XML, namespaces, extensibility and validation from olivier Thereaux on 2007-04-24 (www-tag@w3.org from April 2007)

From: olivier Thereaux <ot@w3.org>
Date: Tue, 24 Apr 2007 15:02:21 +0900
To: www-tag@w3.org
Cc: Tim Berners-Lee <timbl@w3.org>, Liam Quin <liam@w3.org>, Michael Sperberg-McQueen <cmsmcq@w3.org>, Norman Walsh <Norman.Walsh@Sun.COM>, James Clark <jjc@jclark.com>
Message-Id: <F2776BB8-321A-4C12-B0A2-5117A93AA49C@w3.org>
Dear all,

In the context of the development of the markup validator, I  
sometimes see questions related to XML validation,  extensibility and  
namespaces, and witness some frustration. I am, by far, not an expert  
on these topics, but I think many of you are: would you mind me  
picking the collective mind of the tag mailing-list to get a better  
idea of the road the markup validator should take to be more useful  
for more people, while obviously remaining true to the specs it's  
checking against?




* Namespaces

Namespaces are the main tool for extensibility. But namespaces are an  
extra layer on top of XML, and XML validity has no concept of  
namespaces, as far as I know.

In the words of James Clark:
[[
It would of course be very useful to have namespace-aware validation:  
to be able to associate each URI used in a universal name with some  
sort of schema (similar to a DTD) and be able to validate a document  
using multiple such URIs with respect to the schemas for all of the  
URIs.
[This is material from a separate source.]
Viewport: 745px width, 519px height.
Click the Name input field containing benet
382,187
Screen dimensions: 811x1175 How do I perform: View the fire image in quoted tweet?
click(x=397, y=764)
The XML Namespaces Recommendation does not provide this. The  
reason is is that DTDs have many other problems and missing features  
in addition to lack of namespace-awareness. So the plan is to come up  
with a new schema mechanism that fixes the problems with DTDs and, as  
part of this, provides namespace-awareness. This work is being done  
by the XML Schema WG.
]] -- http://www.jclark.com/xml/xmlns.htm

And yet at the same time people are bothered by the fact that the W3C  
Markup validator for not being namespace aware:
Here: http://www.w3.org/Bugs/Public/show_bug.cgi?id=4475
Or Here: http://www.w3.org/2007/04/23-rdfa-minutes.html
In both cases, the frustration comes from people dealing with xml- 
based markup languages, defining them normatively with DTDs, aware of  
the limitations of DTDs regarding xmlns, but who still consider the  
fact that the validating parser of the Markup Validator is in error  
when saying "sorry, xmlns:foo is not a legit attribute for this  
document type".

I've read a lot on the issue and am still puzzled. To me  the core  
issue is a limitation of XML (and in particular XML DTDs), and what I  
read here [1] or here [2] seem to show I'm not the only one  
recognizing the issue, and makes me hope that the XML 2.0 could make  
this problem a thing of the past. That said, [3] seems to show that  
the issue is about as old as XML is...

[1] http://www.w3.org/2001/tag/issues.html#xmlSW-10
[2] http://norman.walsh.name/2004/11/10/xml20
[3] http://www.stylusstudio.com/xmldev/199808/bythread.html#00249

In the meantime, as developer of one of the tools doing XML  
validation (among others), I would like to find ways to make a better  
and more useful tool, but I am not sure how to tackle this. Pointers  
to specs, ideas, thoughts, welcome.



* "Ignore what you do not recognize"

This has been raised in the past, and I don't think it has been  
solved either.
Quoting Michael Sperberg-McQueen a while ago:
[[
Some versions, at least, of the HTML spec have said, as I understand
it:  valid HTML documents are those that conform to the attached
schema (whether in DTD syntax, XML Schema, RelaxNG, or ...).
  => http://www.w3.org/TR/xhtml1/#strict
But a conforming processor should (or must?) also ignore tags for
elements it doesn't understand.
  => http://www.w3.org/TR/xhtml1/#uaconf
]]

So, in the context of a validation / conformance checking tool, which  
should it be:

option 1) Validity according to the schema is part of conformance. A  
conformance checker should _obviously_ report usage of elements and  
attributes not pertaining to the schema as being incorrect.
(somehow that's what I think http://www.w3.org/TR/xhtml1/#well-formed  
means)

option 2) Conformance says: "ignore what you do not recognize". A  
conformance checker should be a conforming agent too, and thus should  
ignore usage of attributes and elements not pertaining to the  
declared schema.

To me, 2) is actually using twisted logic. I don't think a  
conformance checker is in the same class of products as other user  
agents. While it is useful for normal agents to just shrug and ignore  
stuff it doesn't know, a conformance checker just passing by unknown  
elements/attributes and saying "bah" just defeats the purpose of  
conformance checking.

What might be acceptable would be a 2bis) saying that "unknown  
attributes and elements *in foreign namespaces*"  may be ignored by  
the conformance checker. But this would be a serious change in a very  
popular validation tool, so I'd rather it be set into some spec  
first, rather than arbitrarily code it in.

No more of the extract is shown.